◆ Work instruction: Could you copy every entry exactly, with nothing changed?

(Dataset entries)
══════
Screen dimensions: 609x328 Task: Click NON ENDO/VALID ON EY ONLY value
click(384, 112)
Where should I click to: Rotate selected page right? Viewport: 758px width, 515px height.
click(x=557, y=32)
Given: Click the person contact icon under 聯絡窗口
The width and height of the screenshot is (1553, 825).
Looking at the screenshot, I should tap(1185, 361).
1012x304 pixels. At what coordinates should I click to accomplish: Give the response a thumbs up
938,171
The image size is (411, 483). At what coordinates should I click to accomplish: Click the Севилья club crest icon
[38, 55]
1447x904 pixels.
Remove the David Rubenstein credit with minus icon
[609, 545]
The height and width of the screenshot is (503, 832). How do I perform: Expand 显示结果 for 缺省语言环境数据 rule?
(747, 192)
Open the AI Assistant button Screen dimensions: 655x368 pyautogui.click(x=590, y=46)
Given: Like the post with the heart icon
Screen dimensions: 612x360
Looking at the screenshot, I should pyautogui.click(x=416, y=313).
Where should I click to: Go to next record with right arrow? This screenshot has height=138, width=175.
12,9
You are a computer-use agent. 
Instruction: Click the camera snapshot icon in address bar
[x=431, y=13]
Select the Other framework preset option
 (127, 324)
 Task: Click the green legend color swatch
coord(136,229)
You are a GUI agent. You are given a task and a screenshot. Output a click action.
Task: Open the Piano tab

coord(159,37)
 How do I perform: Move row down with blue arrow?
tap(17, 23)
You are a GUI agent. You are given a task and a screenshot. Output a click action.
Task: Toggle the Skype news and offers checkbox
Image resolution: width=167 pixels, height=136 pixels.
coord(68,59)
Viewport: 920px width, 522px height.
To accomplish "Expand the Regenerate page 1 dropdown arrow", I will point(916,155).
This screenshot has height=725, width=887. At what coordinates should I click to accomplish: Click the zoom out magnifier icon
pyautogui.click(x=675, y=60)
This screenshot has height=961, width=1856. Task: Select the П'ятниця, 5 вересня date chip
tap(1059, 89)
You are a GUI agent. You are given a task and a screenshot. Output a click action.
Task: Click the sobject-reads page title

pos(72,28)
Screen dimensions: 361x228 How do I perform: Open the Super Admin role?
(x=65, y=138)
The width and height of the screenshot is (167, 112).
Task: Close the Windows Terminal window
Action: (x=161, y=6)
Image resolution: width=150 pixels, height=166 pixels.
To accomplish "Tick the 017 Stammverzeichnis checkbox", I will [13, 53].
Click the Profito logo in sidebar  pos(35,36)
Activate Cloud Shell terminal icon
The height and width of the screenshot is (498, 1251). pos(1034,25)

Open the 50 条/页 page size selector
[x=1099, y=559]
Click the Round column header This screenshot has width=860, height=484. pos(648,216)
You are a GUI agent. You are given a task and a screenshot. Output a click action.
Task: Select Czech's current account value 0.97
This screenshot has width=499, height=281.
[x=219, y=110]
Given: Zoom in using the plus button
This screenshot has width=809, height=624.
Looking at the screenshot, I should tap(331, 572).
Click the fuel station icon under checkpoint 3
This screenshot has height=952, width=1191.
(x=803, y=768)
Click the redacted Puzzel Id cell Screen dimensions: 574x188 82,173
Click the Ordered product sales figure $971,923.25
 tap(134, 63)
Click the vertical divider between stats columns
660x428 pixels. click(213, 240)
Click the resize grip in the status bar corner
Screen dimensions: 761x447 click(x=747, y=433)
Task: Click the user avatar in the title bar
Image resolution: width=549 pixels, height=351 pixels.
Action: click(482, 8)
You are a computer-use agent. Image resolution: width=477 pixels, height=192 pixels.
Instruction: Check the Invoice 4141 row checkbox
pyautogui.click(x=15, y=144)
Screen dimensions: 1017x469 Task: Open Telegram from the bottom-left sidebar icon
══════
◆ Task answer:
Screen dimensions: 609x328 Task: Click NON ENDO/VALID ON EY ONLY value
click(384, 112)
Where should I click to: Rotate selected page right? Viewport: 758px width, 515px height.
click(x=557, y=32)
Given: Click the person contact icon under 聯絡窗口
The width and height of the screenshot is (1553, 825).
Looking at the screenshot, I should tap(1185, 361).
1012x304 pixels. At what coordinates should I click to accomplish: Give the response a thumbs up
938,171
The image size is (411, 483). At what coordinates should I click to accomplish: Click the Севилья club crest icon
[38, 55]
1447x904 pixels.
Remove the David Rubenstein credit with minus icon
[609, 545]
The height and width of the screenshot is (503, 832). How do I perform: Expand 显示结果 for 缺省语言环境数据 rule?
(747, 192)
Open the AI Assistant button Screen dimensions: 655x368 pyautogui.click(x=590, y=46)
Given: Like the post with the heart icon
Screen dimensions: 612x360
Looking at the screenshot, I should pyautogui.click(x=416, y=313).
Where should I click to: Go to next record with right arrow? This screenshot has height=138, width=175.
12,9
You are a computer-use agent. 
Instruction: Click the camera snapshot icon in address bar
[x=431, y=13]
Select the Other framework preset option
 (127, 324)
 Task: Click the green legend color swatch
coord(136,229)
You are a GUI agent. You are given a task and a screenshot. Output a click action.
Task: Open the Piano tab

coord(159,37)
 How do I perform: Move row down with blue arrow?
tap(17, 23)
You are a GUI agent. You are given a task and a screenshot. Output a click action.
Task: Toggle the Skype news and offers checkbox
Image resolution: width=167 pixels, height=136 pixels.
coord(68,59)
Viewport: 920px width, 522px height.
To accomplish "Expand the Regenerate page 1 dropdown arrow", I will point(916,155).
This screenshot has height=725, width=887. At what coordinates should I click to accomplish: Click the zoom out magnifier icon
pyautogui.click(x=675, y=60)
This screenshot has height=961, width=1856. Task: Select the П'ятниця, 5 вересня date chip
tap(1059, 89)
You are a GUI agent. You are given a task and a screenshot. Output a click action.
Task: Click the sobject-reads page title

pos(72,28)
Screen dimensions: 361x228 How do I perform: Open the Super Admin role?
(x=65, y=138)
The width and height of the screenshot is (167, 112).
Task: Close the Windows Terminal window
Action: (x=161, y=6)
Image resolution: width=150 pixels, height=166 pixels.
To accomplish "Tick the 017 Stammverzeichnis checkbox", I will [13, 53].
Click the Profito logo in sidebar  pos(35,36)
Activate Cloud Shell terminal icon
The height and width of the screenshot is (498, 1251). pos(1034,25)

Open the 50 条/页 page size selector
[x=1099, y=559]
Click the Round column header This screenshot has width=860, height=484. pos(648,216)
You are a GUI agent. You are given a task and a screenshot. Output a click action.
Task: Select Czech's current account value 0.97
This screenshot has width=499, height=281.
[x=219, y=110]
Given: Zoom in using the plus button
This screenshot has width=809, height=624.
Looking at the screenshot, I should tap(331, 572).
Click the fuel station icon under checkpoint 3
This screenshot has height=952, width=1191.
(x=803, y=768)
Click the redacted Puzzel Id cell Screen dimensions: 574x188 82,173
Click the Ordered product sales figure $971,923.25
 tap(134, 63)
Click the vertical divider between stats columns
660x428 pixels. click(213, 240)
Click the resize grip in the status bar corner
Screen dimensions: 761x447 click(x=747, y=433)
Task: Click the user avatar in the title bar
Image resolution: width=549 pixels, height=351 pixels.
Action: click(482, 8)
You are a computer-use agent. Image resolution: width=477 pixels, height=192 pixels.
Instruction: Check the Invoice 4141 row checkbox
pyautogui.click(x=15, y=144)
Screen dimensions: 1017x469 Task: Open Telegram from the bottom-left sidebar icon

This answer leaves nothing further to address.